Faith is something that I have to continually work on. I do the things I am supposed to, but I have a hard time believing that I deserve blessings. There are so many more people out there who are more righteous, more kind, more deserving, give more service, etc... Sometimes I feel bad, because I feel like my family gets the short end of the stick, because of me.
Things are tough all around the country right now. They aren't horrible for us, but they are definitely tougher than normal. Then on top of that, we seem to have had the most expensive baby ever. So we have tons of unexpected medical bills, dental problems that keep popping up, birthdays, holidays, anniversaries, etc... Needless to say I have been stressing, trying to figure out how I am going to make it all work.

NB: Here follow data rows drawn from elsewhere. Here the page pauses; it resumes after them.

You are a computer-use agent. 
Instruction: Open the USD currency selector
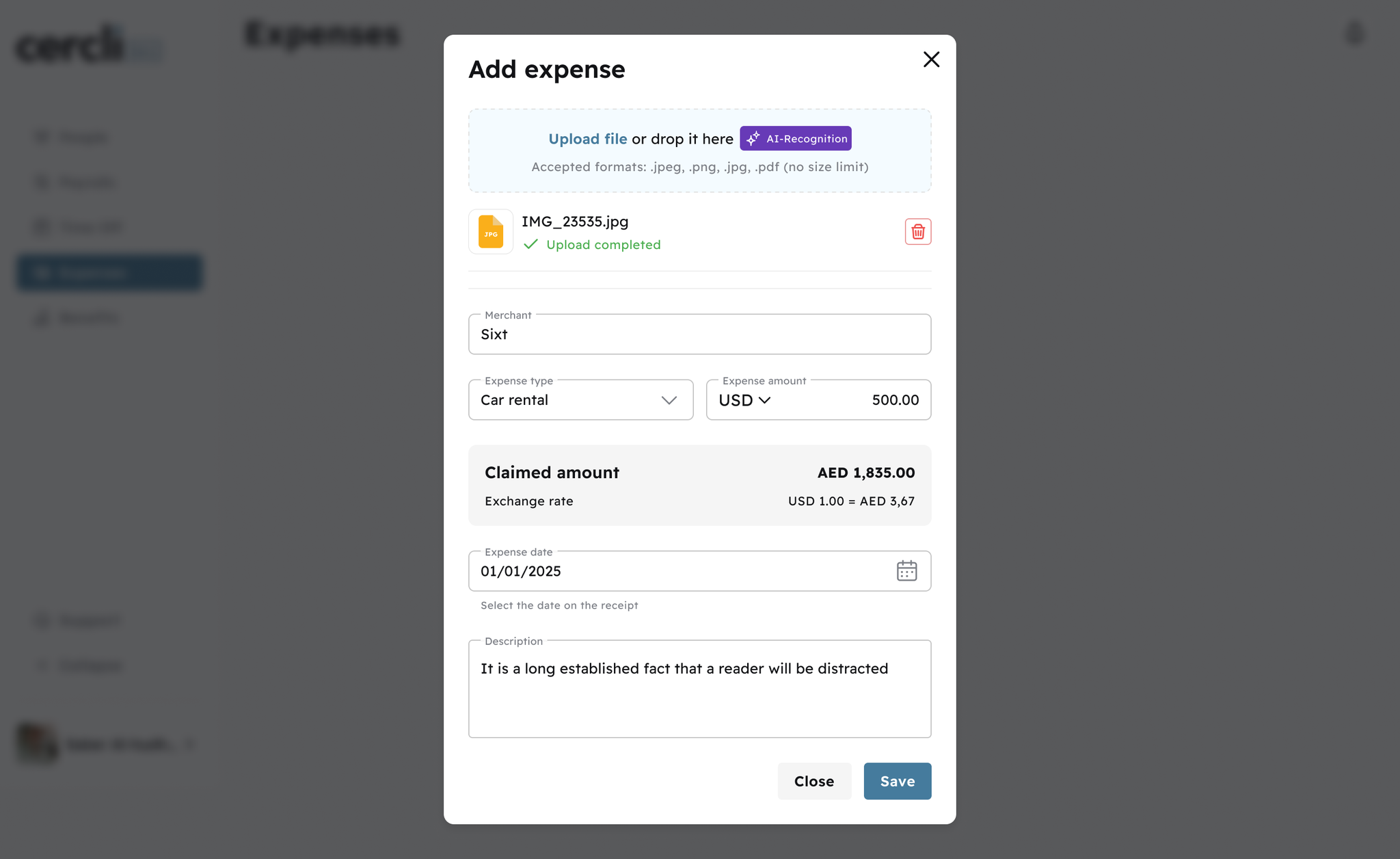coord(744,400)
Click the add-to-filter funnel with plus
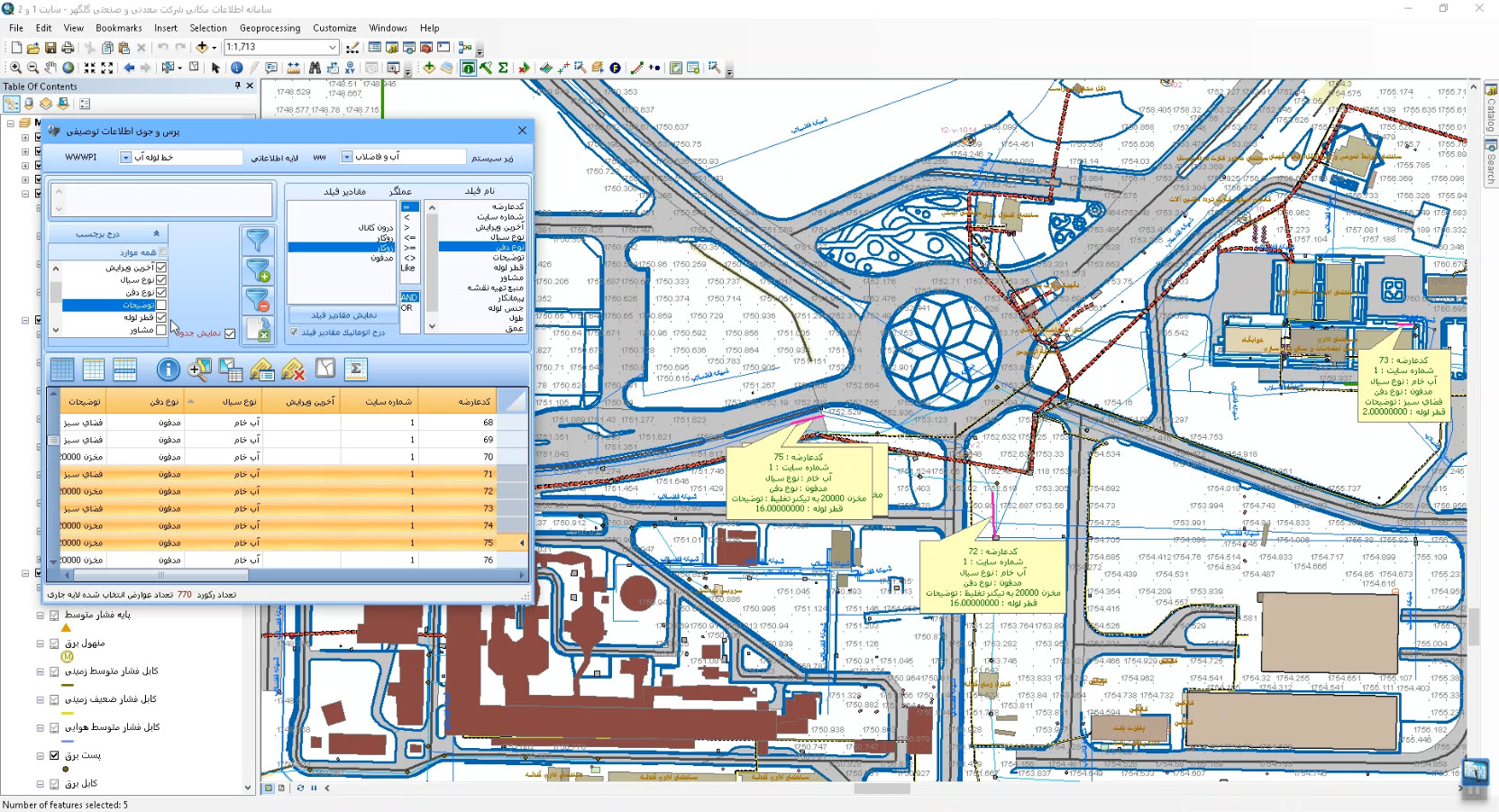The image size is (1499, 812). 258,270
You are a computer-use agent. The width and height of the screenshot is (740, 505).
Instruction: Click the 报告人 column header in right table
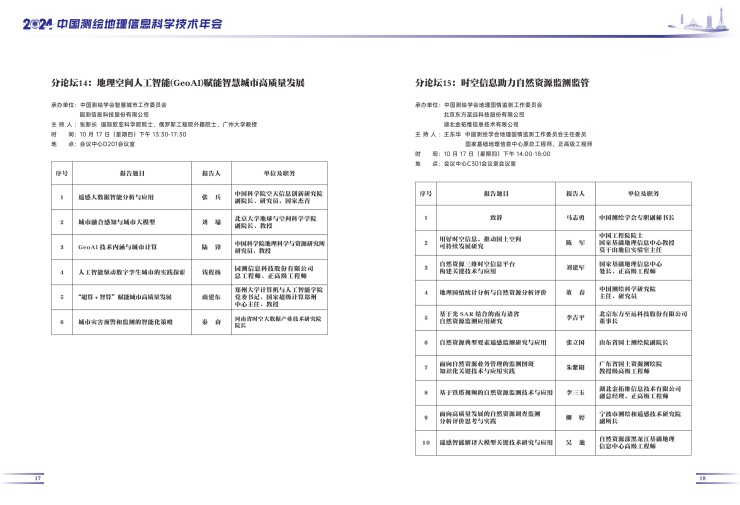574,193
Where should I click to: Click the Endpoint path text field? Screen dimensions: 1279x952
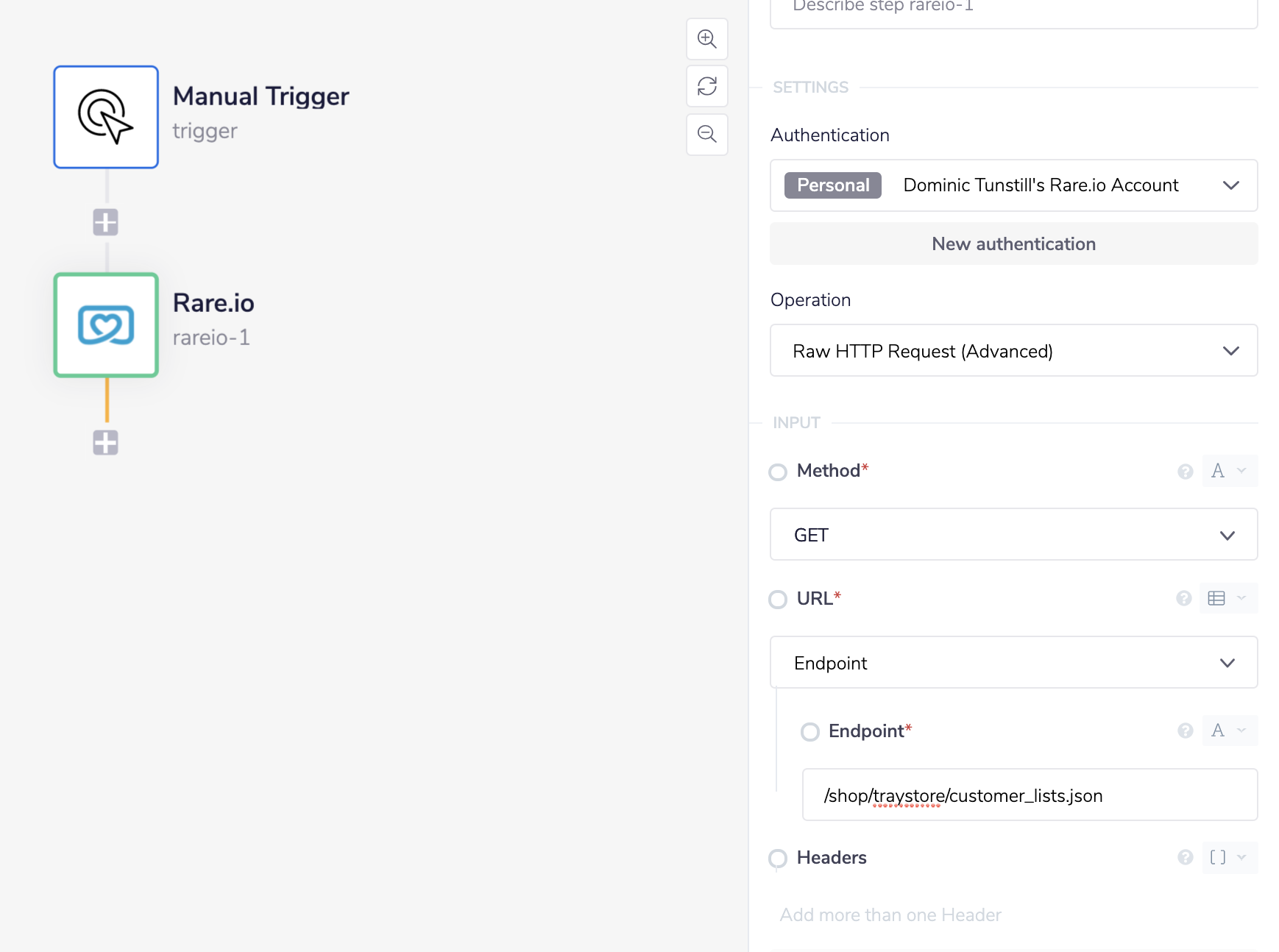pyautogui.click(x=1029, y=795)
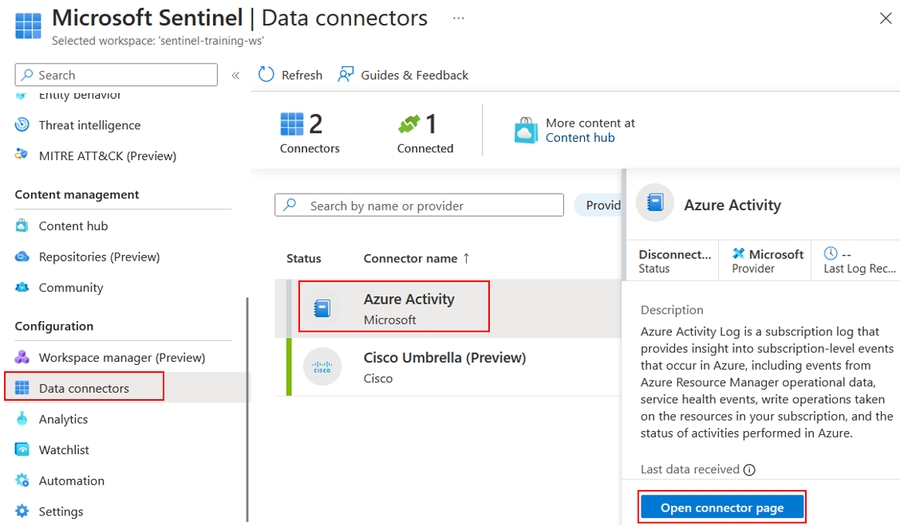900x529 pixels.
Task: Click the Automation gear icon
Action: (22, 481)
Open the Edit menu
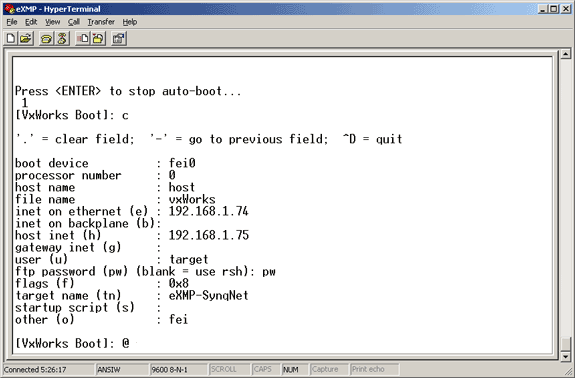575x378 pixels. click(31, 22)
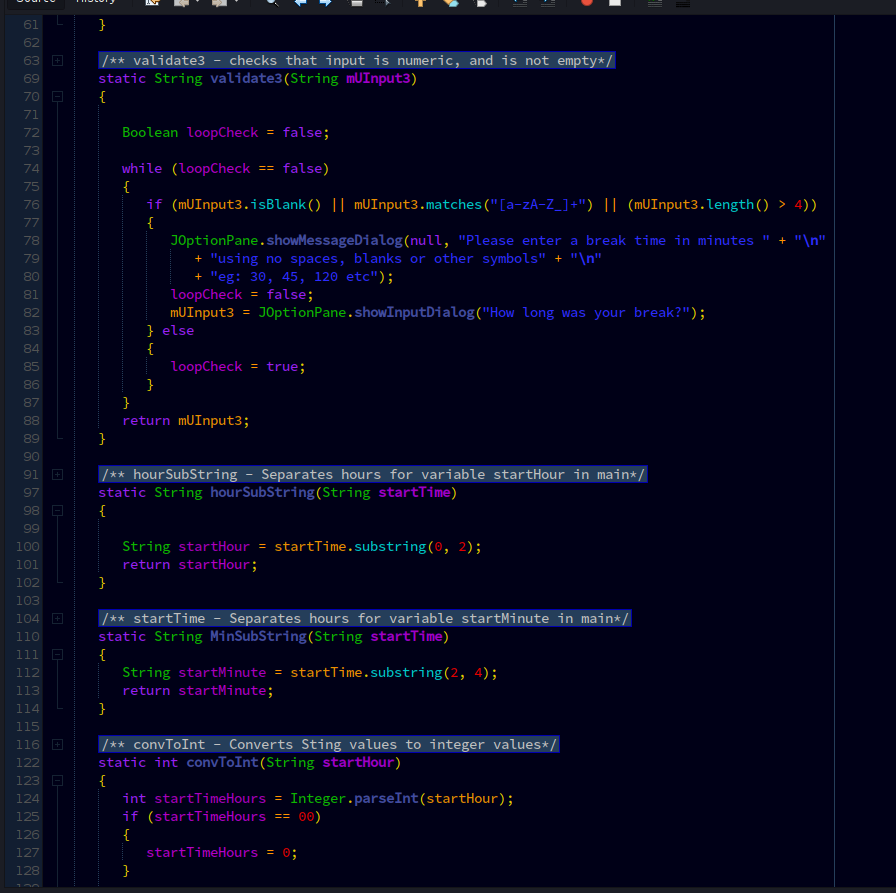Switch to the Source tab
The image size is (896, 893).
(36, 3)

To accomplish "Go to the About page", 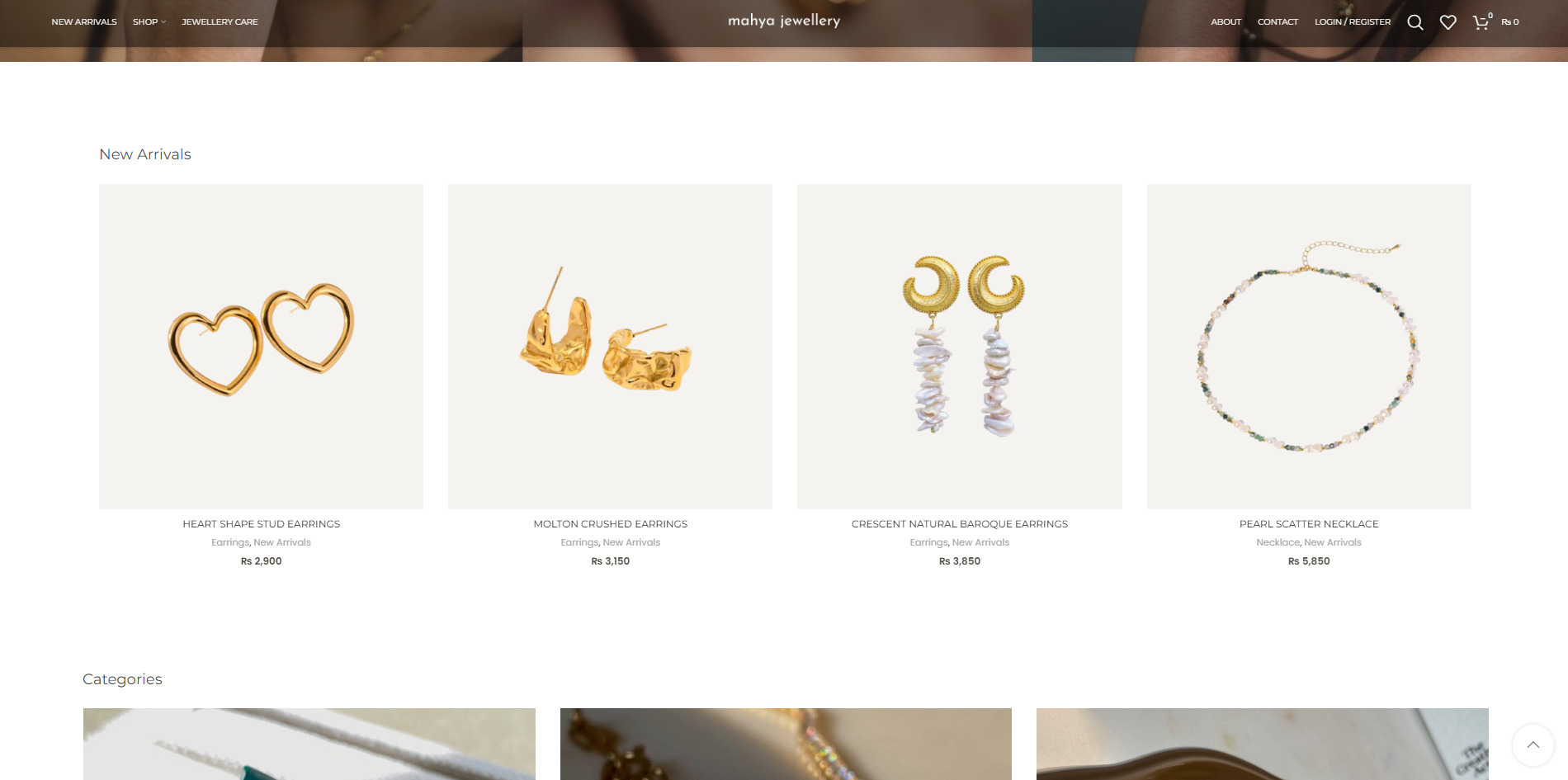I will [x=1226, y=22].
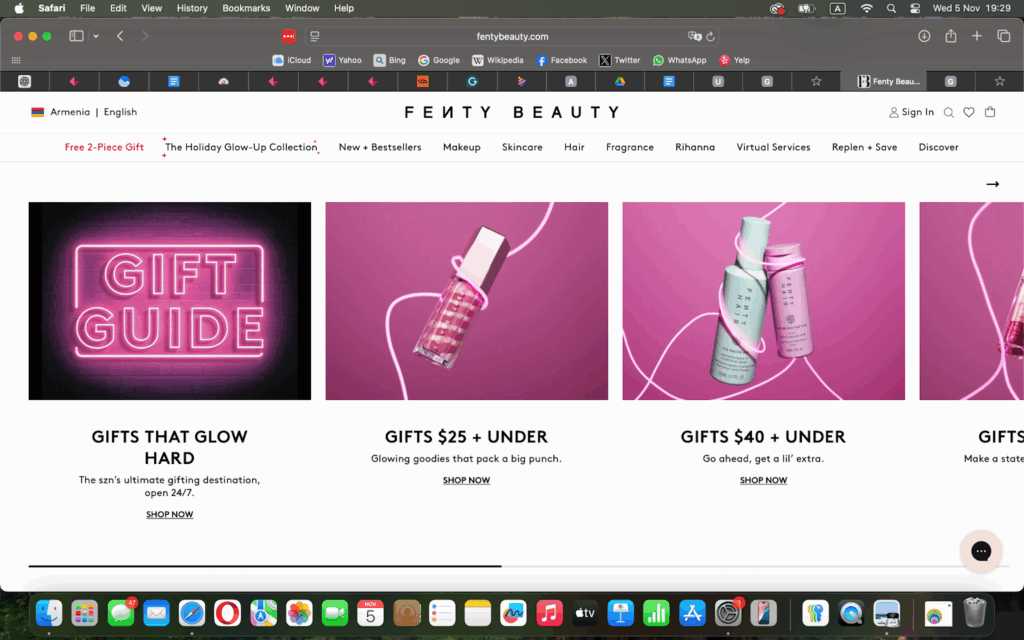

Tithing does not come naturally to me. No matter how hard I try, I have to do just that, try. Most people just send it off, know they are doing what's right, and things work out. So as I was sending off our check yesterday, thinking of all the gifts I need to buy (teachers, friends, family, Jon, mom, in-laws,etc...) it was a test of faith.
I just got the mail, and there was a stimulus check, that I was told we wouldn't receive because it would go to Jon's business. It's in my hand, in my name. Not as much as my tithing, but still a good amount. Maybe good things can happen to me. I'm just super glad I continue to try to do what's right, and that Heavenly Father knows when I need a little reassurance of my importance to him.